HM Colonial brig Kangaroo (or HM hired brig, or HM armed brig), was a brig built at Bideford, England in 1811 or 1812. She belonged to the British Royal Navy's Transport Board and was based at Port Jackson. There she made voyages for the colonial government along the east coast of Australia with goods and troops. She made one voyage to Ceylon for merchandise and transporting military convicts from Ceylon to Australia. She returned to England in 1817 and the Navy sold her in 1818.

==Career==
Governor Lachlan Macquarie on 30 April 1810 requested the British Government supply the colony with two brigs (colonial ships) that would not be subject to the
control of the Admiralty. The British government provided Kangaroo and Emu. The American privateer Holkar, captained by J. Rolland, captured Emu in 1812 on her outward-bound voyage.

Lieutenant Charles Jefferys (or Jeffreys), received a letter of marque on 1 March 1813. Kangaroo arrived in Sydney on 10 January 1814 after a passage of seven months and eight days from England.

On 28 February 1814 Kangaroo took off the last inhabitants of Norfolk Island.

Then in May–June she carried 40 male convicts and 60 female convicts to Van Diemen's Land. The female convicts were being transshipped from , which had arrived at Port Jackson on 4 May.

She made one voyage to Ceylon, still under Jeffries' command, leaving on 19 April 1815 and arriving at Colombo Roads on 24 July. She was carrying troops of the 73rd Regiment of Foot and their families. She returned with merchandise, passengers and a number of military convicts, arriving in Sydney on 7 February 1816.

On 14 April 1816 Kangaroo again carried 40 male and 60 female convicts to Van Diemen's Land.

On 5 August 1816 Kangaroo left Port Jackson with 50 male convicts each to Port Dalrymple Hobart.

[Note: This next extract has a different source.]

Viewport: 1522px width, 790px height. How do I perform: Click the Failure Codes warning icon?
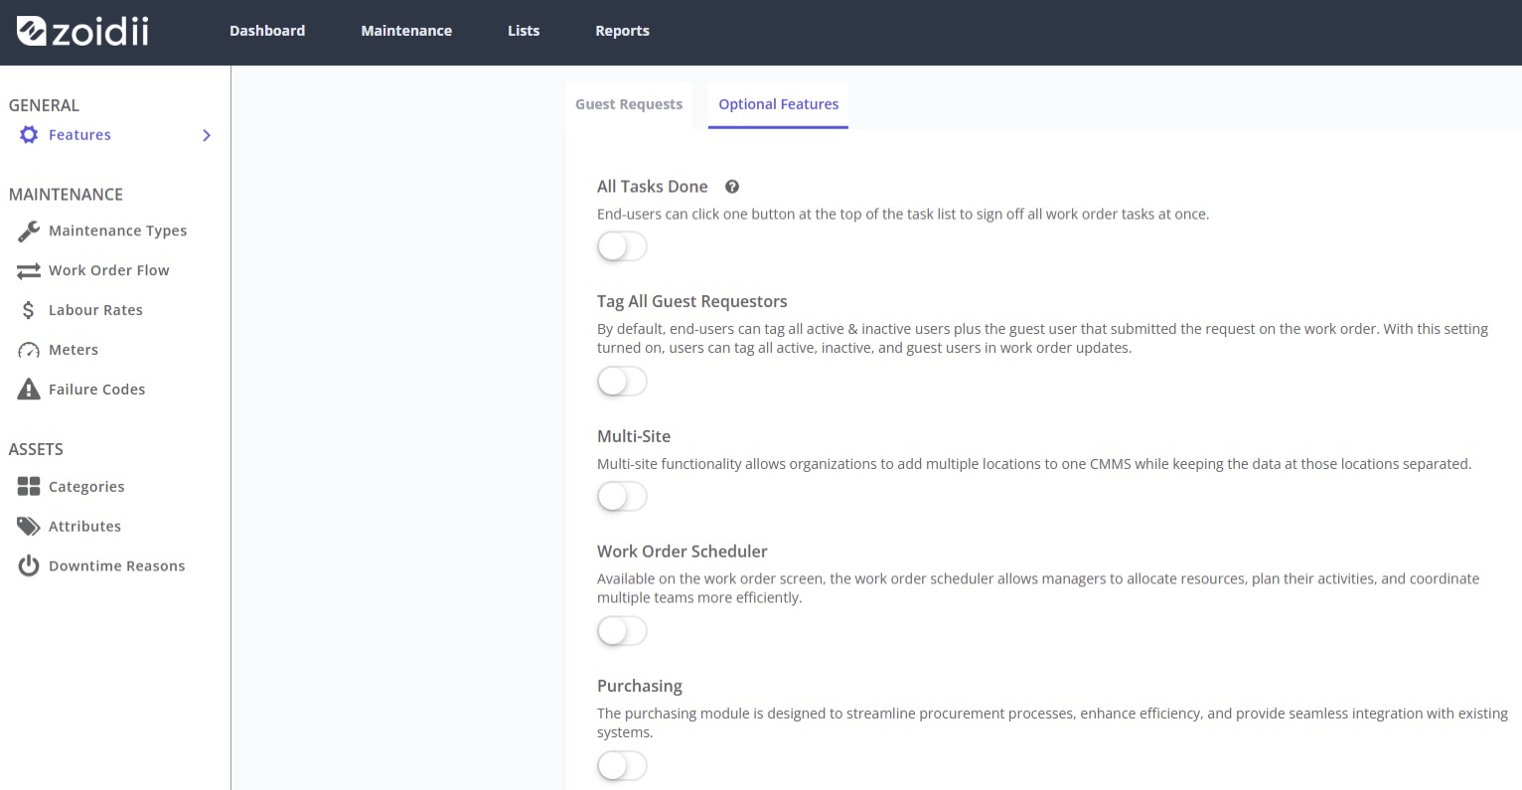(29, 390)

Governor Lachlan Macquarie sent Kangaroo back to England after he determined that she was unsuitable for the colony. She left on 9 April 1817. Amongst her passengers were the Maori chiefs Tītore and Tui (also known as Tuhi or Tupaea. They visited Professor Samuel Lee at Cambridge University and assisted him in the preparation of a grammar and vocabulary of Māori, which was published in 1820 as the First Grammar and Vocabulary of the New Zealand Language.

==Fate==
The "Principal Officers and Commissioners of His Majesty's Navy" offered the "Kangaroo brig, of 203 tons", "lying at Deptford", for sale on 13 August 1818.